9:18 p.m. Destin takes pictures with other winners, then with us. I ask Destin if now he wishes he had showered that morning. He does.
9:20 p.m. I text the cast and crew that I have in my cell phone and say "WE WON" with about twelve exclamation points. Several of them text back to ask if I'm being serious. A couple of them want me to tell them the exact name of the exact award so they understand how excited to get.
That was really fun. I kind of want to not delete the texts, ever.
Here's this period of time from Joel Stein's perspective:
Standing near the stage, rehearsing my speech, I was relieved not to get any of the eight "honorable mentions," which is some kind of Sundancespeak for "loser." But when the actual award was given, they called up a young hipster named Destin Cretton, who not only did not have a speech prepared but also was holding a half-eaten lollipop. Trying to be a gracious runner-up, I walked over to congratulate Cretton.
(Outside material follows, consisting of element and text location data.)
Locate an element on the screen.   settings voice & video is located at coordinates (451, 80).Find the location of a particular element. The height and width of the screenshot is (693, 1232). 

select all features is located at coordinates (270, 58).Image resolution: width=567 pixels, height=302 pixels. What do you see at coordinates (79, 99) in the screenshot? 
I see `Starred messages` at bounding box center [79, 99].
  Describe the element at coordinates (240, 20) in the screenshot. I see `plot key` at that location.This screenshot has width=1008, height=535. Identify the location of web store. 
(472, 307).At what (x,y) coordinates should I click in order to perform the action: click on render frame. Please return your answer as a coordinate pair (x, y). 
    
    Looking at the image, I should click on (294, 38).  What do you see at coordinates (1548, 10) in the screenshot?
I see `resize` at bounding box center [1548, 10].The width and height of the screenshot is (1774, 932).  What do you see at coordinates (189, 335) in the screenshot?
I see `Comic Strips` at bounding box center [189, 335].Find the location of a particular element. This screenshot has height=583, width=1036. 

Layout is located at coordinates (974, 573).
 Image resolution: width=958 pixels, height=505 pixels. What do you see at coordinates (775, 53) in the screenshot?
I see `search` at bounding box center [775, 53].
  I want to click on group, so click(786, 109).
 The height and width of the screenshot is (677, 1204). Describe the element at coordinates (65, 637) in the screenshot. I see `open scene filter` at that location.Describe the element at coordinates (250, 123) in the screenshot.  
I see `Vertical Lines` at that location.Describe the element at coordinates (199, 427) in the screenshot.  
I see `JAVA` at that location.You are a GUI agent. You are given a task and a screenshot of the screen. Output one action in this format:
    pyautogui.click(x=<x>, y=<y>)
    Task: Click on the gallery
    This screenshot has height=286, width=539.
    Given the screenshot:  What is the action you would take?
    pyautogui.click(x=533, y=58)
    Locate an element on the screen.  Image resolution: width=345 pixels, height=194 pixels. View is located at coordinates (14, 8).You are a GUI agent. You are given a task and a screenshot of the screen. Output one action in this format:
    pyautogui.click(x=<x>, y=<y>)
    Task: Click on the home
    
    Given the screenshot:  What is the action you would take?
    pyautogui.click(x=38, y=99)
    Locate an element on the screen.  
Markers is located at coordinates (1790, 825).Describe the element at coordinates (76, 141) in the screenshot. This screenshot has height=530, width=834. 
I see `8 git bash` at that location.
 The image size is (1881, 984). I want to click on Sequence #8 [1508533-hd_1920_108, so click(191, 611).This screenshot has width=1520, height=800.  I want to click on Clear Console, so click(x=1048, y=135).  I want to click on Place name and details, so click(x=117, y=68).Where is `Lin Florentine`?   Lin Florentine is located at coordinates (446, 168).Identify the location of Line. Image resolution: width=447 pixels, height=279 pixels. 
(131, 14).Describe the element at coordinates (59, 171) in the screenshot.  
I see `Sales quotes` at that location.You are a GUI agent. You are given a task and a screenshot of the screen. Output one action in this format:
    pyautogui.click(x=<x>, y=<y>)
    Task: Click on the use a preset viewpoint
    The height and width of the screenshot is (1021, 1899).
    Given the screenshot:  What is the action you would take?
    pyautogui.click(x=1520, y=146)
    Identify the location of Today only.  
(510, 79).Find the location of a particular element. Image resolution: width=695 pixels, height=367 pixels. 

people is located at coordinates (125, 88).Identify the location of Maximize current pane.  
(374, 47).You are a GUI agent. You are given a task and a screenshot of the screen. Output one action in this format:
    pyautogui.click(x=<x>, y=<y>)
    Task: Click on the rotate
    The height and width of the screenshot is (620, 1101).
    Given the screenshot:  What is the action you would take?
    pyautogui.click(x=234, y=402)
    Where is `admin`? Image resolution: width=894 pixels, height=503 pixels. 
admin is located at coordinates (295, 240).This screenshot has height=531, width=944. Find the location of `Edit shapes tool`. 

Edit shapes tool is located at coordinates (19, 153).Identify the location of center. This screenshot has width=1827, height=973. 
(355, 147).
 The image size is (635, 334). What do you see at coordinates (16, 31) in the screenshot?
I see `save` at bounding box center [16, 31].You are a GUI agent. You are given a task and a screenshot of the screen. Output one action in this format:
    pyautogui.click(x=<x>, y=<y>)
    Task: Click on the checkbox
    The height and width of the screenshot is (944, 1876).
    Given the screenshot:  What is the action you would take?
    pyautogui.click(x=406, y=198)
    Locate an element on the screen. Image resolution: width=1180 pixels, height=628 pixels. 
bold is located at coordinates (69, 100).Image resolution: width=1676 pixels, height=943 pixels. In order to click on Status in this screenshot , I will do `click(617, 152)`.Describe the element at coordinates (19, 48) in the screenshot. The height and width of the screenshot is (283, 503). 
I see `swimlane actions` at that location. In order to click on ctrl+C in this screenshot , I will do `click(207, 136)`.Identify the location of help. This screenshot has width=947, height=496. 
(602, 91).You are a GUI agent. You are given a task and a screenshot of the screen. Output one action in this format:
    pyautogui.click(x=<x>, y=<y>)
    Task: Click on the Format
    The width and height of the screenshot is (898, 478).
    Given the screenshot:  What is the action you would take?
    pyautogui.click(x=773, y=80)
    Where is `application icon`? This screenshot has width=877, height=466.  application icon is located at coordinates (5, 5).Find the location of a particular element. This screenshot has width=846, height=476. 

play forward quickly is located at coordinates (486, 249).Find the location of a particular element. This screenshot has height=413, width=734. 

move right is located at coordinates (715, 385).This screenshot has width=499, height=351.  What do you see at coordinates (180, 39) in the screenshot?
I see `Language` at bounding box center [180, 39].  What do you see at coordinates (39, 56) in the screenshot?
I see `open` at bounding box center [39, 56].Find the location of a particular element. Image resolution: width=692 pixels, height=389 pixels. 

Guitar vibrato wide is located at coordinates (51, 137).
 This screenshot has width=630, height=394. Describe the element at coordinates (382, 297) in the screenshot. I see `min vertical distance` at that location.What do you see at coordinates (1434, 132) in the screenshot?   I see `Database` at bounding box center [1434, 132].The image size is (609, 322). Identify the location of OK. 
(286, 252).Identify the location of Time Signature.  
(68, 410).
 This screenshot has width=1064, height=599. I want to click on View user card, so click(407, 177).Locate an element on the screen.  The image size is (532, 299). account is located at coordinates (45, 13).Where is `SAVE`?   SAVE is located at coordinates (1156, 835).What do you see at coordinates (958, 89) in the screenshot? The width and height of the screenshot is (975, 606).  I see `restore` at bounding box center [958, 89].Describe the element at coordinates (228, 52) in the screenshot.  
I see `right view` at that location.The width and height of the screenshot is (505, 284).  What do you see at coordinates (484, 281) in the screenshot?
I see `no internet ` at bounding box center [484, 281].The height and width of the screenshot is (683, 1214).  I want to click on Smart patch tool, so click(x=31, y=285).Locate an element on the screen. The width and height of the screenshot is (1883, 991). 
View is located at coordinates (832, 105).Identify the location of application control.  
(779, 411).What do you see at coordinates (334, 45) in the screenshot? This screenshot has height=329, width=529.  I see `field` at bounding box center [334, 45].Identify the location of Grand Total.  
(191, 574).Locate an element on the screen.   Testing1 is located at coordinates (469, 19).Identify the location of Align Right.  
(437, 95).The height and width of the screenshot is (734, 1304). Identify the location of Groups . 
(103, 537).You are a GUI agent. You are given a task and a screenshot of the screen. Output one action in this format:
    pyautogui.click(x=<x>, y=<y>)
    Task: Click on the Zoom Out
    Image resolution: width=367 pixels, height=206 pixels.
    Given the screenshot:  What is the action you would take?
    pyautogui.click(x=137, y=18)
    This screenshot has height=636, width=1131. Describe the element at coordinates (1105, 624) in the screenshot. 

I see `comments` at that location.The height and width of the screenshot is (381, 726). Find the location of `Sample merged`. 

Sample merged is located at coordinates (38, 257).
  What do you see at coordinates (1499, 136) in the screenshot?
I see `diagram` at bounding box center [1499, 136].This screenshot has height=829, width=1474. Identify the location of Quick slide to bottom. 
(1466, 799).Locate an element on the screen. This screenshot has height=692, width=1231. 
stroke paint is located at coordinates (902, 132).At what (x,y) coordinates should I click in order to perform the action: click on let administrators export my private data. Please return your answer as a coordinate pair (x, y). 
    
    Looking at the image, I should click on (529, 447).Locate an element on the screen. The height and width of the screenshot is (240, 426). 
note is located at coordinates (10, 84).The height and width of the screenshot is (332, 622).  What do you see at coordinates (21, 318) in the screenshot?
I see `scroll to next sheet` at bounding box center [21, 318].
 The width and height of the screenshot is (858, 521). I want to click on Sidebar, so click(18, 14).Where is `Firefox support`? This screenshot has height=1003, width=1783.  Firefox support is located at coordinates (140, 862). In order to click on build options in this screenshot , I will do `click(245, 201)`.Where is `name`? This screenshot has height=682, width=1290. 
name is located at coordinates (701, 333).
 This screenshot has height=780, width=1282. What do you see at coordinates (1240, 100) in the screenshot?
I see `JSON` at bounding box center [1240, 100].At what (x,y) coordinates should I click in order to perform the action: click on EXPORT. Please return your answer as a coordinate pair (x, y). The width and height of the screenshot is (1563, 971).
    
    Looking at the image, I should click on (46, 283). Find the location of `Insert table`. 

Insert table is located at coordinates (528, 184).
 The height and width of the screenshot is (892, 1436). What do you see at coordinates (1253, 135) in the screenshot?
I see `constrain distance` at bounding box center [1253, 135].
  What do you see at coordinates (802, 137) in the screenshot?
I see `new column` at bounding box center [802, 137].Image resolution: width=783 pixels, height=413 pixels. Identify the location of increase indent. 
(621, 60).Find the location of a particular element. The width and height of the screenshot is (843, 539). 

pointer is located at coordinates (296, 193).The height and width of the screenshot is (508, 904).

"I assume yours is about either the Holocaust or a mentally disabled guy," I said.
"You're right," Cretton replied. "I worked for two years at a residential facility for at-risk teenagers." I felt an interesting mix of discomfort and validation. Then Cretton put his arm around me and said, "It's not about winning and losing. We're all at Sundance together." When he offered me his half-eaten lollipop, the discomfort quickly melted away.